Au Bonheur des Dames
Manuscrit, premier volume
Émile Zola (1840-1902), auteur, 1881.
BnF, département des Manuscrits, NAF 10275, fol. 053
© Bibliothèque nationale de France
« Et ils rougirent fortement, leurs deux timidités demeurèrent un instant face à face, attendries par la fraternité de leurs situations, n’osant pourtant se souhaiter tout haut une bonne réussite. Puis, comme ils n’ajoutaient rien et qu’ils se gênaient de plus en plus, ils se séparèrent gauchement, ils recommencèrent à attendre chacun de son côté, à quelques pas l’un de l’autre.
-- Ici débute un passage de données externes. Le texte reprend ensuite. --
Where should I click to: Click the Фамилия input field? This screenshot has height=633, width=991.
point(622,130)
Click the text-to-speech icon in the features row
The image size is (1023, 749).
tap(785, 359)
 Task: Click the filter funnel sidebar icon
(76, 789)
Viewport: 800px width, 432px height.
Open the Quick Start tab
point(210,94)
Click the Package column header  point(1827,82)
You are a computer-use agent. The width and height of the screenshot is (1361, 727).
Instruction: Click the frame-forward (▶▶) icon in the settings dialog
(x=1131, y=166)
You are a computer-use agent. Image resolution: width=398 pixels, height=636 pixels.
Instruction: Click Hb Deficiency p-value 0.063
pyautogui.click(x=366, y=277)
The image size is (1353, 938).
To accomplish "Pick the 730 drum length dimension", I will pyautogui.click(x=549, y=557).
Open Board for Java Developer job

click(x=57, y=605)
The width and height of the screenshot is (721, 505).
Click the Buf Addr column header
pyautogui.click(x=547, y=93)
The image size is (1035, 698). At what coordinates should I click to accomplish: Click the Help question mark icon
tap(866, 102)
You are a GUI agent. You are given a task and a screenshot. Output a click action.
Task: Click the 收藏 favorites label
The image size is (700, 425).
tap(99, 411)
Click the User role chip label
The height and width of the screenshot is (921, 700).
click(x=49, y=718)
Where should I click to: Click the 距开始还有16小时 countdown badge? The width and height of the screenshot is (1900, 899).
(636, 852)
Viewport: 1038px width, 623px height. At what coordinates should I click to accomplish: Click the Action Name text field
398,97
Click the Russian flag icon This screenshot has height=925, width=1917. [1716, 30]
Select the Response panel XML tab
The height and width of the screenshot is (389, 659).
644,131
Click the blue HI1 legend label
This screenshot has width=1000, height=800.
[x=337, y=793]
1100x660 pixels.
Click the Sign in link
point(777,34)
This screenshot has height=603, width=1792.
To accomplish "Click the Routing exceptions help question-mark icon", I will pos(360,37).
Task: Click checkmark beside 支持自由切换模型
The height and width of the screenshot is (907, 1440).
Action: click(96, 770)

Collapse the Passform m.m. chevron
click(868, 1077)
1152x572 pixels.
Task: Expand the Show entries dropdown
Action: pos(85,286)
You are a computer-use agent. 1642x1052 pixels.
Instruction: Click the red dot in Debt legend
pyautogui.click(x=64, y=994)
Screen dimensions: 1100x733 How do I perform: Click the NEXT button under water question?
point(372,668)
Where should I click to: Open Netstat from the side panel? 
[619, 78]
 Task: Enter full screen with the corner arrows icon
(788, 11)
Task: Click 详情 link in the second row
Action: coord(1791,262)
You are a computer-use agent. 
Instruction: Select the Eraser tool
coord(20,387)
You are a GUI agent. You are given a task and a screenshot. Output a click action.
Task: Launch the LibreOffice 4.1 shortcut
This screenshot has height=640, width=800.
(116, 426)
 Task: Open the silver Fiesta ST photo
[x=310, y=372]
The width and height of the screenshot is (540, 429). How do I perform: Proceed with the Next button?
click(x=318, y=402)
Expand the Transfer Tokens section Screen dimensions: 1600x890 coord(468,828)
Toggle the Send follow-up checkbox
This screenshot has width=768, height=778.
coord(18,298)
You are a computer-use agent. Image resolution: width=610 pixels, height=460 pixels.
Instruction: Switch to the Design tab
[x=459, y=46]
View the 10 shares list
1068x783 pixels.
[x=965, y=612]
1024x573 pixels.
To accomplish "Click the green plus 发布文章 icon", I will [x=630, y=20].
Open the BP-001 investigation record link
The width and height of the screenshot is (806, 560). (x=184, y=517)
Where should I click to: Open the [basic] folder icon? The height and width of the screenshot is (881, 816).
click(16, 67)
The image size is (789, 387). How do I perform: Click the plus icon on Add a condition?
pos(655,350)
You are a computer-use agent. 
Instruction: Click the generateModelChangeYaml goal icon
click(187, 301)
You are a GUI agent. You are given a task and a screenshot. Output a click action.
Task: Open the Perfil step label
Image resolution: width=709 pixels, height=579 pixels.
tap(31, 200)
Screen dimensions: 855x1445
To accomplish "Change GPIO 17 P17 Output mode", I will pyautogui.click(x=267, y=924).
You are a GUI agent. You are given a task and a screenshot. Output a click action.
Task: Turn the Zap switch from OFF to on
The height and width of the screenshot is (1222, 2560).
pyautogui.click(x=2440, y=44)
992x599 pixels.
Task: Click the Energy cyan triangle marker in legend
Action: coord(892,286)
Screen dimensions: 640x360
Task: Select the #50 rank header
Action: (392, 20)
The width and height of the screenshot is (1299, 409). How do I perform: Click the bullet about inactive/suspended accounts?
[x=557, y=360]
Les commis entraient toujours. Maintenant, Denise les entendait plaisanter, quand ils passaient près d’elle, en lui jetant un coup d’œil oblique. Son embarras grandissait d’être ainsi en spectacle, elle se décidait à faire dans le quartier une promenade d’une demi-heure, lorsque la vue d’un jeune homme, qui arrivait rapidement par la rue Port-Mahon, l’arrêta une minute encore. Evidemment, ce devait être un chef de rayon, car tous les commis le saluaient. Il était grand, la peau blanche, la barbe soignée ; et il avait des yeux couleur de vieil or, d’une douceur de velours, qu’il fixa un instant sur elle, au moment où il traversa la place. Déjà il entrait dans le magasin, indifférent, qu’elle restait immobile, toute retournée par ce regard, emplie d’une émotion singulière, où il y avait plus de malaise que de charme. »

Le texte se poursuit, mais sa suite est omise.